> _Data in this exercise_
━━━

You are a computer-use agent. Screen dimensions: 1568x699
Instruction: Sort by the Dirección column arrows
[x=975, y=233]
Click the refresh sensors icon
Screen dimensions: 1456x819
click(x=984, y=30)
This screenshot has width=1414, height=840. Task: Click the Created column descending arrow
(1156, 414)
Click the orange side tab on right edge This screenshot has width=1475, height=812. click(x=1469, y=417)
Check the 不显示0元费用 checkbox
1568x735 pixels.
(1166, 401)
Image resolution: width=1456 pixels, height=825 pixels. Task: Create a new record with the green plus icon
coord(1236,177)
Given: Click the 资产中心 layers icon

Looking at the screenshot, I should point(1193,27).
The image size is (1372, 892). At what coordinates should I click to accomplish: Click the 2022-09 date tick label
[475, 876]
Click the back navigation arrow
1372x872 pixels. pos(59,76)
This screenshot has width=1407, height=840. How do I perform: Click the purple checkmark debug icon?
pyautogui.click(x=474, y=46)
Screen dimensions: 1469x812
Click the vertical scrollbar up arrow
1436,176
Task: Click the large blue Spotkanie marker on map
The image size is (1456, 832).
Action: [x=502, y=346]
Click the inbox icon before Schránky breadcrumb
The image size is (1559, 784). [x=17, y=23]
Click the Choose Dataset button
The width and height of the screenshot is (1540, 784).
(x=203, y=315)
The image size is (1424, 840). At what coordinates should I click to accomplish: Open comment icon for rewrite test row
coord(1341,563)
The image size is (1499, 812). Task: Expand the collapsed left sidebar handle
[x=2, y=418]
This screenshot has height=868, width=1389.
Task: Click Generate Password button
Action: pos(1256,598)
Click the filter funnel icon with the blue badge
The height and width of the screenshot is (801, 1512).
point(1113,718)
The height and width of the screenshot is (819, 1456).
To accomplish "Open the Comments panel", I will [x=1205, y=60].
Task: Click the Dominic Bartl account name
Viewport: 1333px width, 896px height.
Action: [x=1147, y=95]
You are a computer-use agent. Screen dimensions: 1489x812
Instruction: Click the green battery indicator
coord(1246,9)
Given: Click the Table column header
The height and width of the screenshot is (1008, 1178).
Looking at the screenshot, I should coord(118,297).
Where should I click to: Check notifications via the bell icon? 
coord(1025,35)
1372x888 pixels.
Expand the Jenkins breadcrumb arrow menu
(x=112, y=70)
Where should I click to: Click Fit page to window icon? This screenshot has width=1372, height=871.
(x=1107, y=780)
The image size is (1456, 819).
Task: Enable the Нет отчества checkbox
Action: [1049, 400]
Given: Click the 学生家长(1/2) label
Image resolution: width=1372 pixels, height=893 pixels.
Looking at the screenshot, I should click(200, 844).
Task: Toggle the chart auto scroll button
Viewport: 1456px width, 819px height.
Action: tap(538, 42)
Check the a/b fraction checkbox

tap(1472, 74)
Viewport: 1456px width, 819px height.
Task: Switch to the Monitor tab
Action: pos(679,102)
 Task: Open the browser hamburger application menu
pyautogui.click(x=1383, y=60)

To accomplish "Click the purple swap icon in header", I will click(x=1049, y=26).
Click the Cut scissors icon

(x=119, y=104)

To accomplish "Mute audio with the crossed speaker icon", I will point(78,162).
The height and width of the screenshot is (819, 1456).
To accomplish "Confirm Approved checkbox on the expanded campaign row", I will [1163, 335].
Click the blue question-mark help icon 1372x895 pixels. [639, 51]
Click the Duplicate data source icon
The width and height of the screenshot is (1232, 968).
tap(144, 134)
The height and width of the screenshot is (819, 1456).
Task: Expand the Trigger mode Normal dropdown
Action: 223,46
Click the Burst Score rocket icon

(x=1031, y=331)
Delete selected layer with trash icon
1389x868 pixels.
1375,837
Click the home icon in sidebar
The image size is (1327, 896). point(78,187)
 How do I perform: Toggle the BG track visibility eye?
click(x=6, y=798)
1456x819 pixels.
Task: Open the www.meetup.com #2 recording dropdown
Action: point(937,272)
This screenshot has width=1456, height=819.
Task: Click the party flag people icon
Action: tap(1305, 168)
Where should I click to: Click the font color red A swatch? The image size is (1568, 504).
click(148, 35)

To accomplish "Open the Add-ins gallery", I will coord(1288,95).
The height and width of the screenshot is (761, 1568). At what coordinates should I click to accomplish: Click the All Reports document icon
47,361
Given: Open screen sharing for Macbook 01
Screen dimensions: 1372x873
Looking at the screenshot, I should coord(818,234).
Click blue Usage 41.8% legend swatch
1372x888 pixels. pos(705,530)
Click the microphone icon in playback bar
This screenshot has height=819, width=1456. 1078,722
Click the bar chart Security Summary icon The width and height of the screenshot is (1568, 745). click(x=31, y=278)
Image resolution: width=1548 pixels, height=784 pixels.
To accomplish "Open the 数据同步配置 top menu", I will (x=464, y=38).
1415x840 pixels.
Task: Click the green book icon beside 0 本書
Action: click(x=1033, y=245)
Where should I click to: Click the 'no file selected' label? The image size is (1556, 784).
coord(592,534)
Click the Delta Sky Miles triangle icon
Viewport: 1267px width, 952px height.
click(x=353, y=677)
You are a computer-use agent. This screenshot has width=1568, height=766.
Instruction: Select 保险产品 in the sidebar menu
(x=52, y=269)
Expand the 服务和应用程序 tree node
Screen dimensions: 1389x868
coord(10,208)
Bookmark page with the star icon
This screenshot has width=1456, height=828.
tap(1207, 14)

━━━

Give back the entries exactly, so that each line matches the original.

> _Your solution_
You are a computer-use agent. Screen dimensions: 1568x699
Instruction: Sort by the Dirección column arrows
[x=975, y=233]
Click the refresh sensors icon
Screen dimensions: 1456x819
click(x=984, y=30)
This screenshot has width=1414, height=840. Task: Click the Created column descending arrow
(1156, 414)
Click the orange side tab on right edge This screenshot has width=1475, height=812. click(x=1469, y=417)
Check the 不显示0元费用 checkbox
1568x735 pixels.
(1166, 401)
Image resolution: width=1456 pixels, height=825 pixels. Task: Create a new record with the green plus icon
coord(1236,177)
Given: Click the 资产中心 layers icon

Looking at the screenshot, I should point(1193,27).
The image size is (1372, 892). At what coordinates should I click to accomplish: Click the 2022-09 date tick label
[475, 876]
Click the back navigation arrow
1372x872 pixels. pos(59,76)
This screenshot has width=1407, height=840. How do I perform: Click the purple checkmark debug icon?
pyautogui.click(x=474, y=46)
Screen dimensions: 1469x812
Click the vertical scrollbar up arrow
1436,176
Task: Click the large blue Spotkanie marker on map
The image size is (1456, 832).
Action: [x=502, y=346]
Click the inbox icon before Schránky breadcrumb
The image size is (1559, 784). [x=17, y=23]
Click the Choose Dataset button
The width and height of the screenshot is (1540, 784).
(x=203, y=315)
The image size is (1424, 840). At what coordinates should I click to accomplish: Open comment icon for rewrite test row
coord(1341,563)
The image size is (1499, 812). Task: Expand the collapsed left sidebar handle
[x=2, y=418]
This screenshot has height=868, width=1389.
Task: Click Generate Password button
Action: pos(1256,598)
Click the filter funnel icon with the blue badge
The height and width of the screenshot is (801, 1512).
point(1113,718)
The height and width of the screenshot is (819, 1456).
To accomplish "Open the Comments panel", I will [x=1205, y=60].
Task: Click the Dominic Bartl account name
Viewport: 1333px width, 896px height.
Action: [x=1147, y=95]
You are a computer-use agent. Screen dimensions: 1489x812
Instruction: Click the green battery indicator
coord(1246,9)
Given: Click the Table column header
The height and width of the screenshot is (1008, 1178).
Looking at the screenshot, I should coord(118,297).
Where should I click to: Check notifications via the bell icon? 
coord(1025,35)
1372x888 pixels.
Expand the Jenkins breadcrumb arrow menu
(x=112, y=70)
Where should I click to: Click Fit page to window icon? This screenshot has width=1372, height=871.
(x=1107, y=780)
The image size is (1456, 819).
Task: Enable the Нет отчества checkbox
Action: [1049, 400]
Given: Click the 学生家长(1/2) label
Image resolution: width=1372 pixels, height=893 pixels.
Looking at the screenshot, I should click(200, 844).
Task: Toggle the chart auto scroll button
Viewport: 1456px width, 819px height.
Action: tap(538, 42)
Check the a/b fraction checkbox

tap(1472, 74)
Viewport: 1456px width, 819px height.
Task: Switch to the Monitor tab
Action: pos(679,102)
 Task: Open the browser hamburger application menu
pyautogui.click(x=1383, y=60)

To accomplish "Click the purple swap icon in header", I will click(x=1049, y=26).
Click the Cut scissors icon

(x=119, y=104)

To accomplish "Mute audio with the crossed speaker icon", I will point(78,162).
The height and width of the screenshot is (819, 1456).
To accomplish "Confirm Approved checkbox on the expanded campaign row", I will [1163, 335].
Click the blue question-mark help icon 1372x895 pixels. [639, 51]
Click the Duplicate data source icon
The width and height of the screenshot is (1232, 968).
tap(144, 134)
The height and width of the screenshot is (819, 1456).
Task: Expand the Trigger mode Normal dropdown
Action: 223,46
Click the Burst Score rocket icon

(x=1031, y=331)
Delete selected layer with trash icon
1389x868 pixels.
1375,837
Click the home icon in sidebar
The image size is (1327, 896). point(78,187)
 How do I perform: Toggle the BG track visibility eye?
click(x=6, y=798)
1456x819 pixels.
Task: Open the www.meetup.com #2 recording dropdown
Action: point(937,272)
This screenshot has width=1456, height=819.
Task: Click the party flag people icon
Action: tap(1305, 168)
Where should I click to: Click the font color red A swatch? The image size is (1568, 504).
click(148, 35)

To accomplish "Open the Add-ins gallery", I will coord(1288,95).
The height and width of the screenshot is (761, 1568). At what coordinates should I click to accomplish: Click the All Reports document icon
47,361
Given: Open screen sharing for Macbook 01
Screen dimensions: 1372x873
Looking at the screenshot, I should coord(818,234).
Click blue Usage 41.8% legend swatch
1372x888 pixels. pos(705,530)
Click the microphone icon in playback bar
This screenshot has height=819, width=1456. 1078,722
Click the bar chart Security Summary icon The width and height of the screenshot is (1568, 745). click(x=31, y=278)
Image resolution: width=1548 pixels, height=784 pixels.
To accomplish "Open the 数据同步配置 top menu", I will (x=464, y=38).
1415x840 pixels.
Task: Click the green book icon beside 0 本書
Action: click(x=1033, y=245)
Where should I click to: Click the 'no file selected' label? The image size is (1556, 784).
coord(592,534)
Click the Delta Sky Miles triangle icon
Viewport: 1267px width, 952px height.
click(x=353, y=677)
You are a computer-use agent. This screenshot has width=1568, height=766.
Instruction: Select 保险产品 in the sidebar menu
(x=52, y=269)
Expand the 服务和应用程序 tree node
Screen dimensions: 1389x868
coord(10,208)
Bookmark page with the star icon
This screenshot has width=1456, height=828.
tap(1207, 14)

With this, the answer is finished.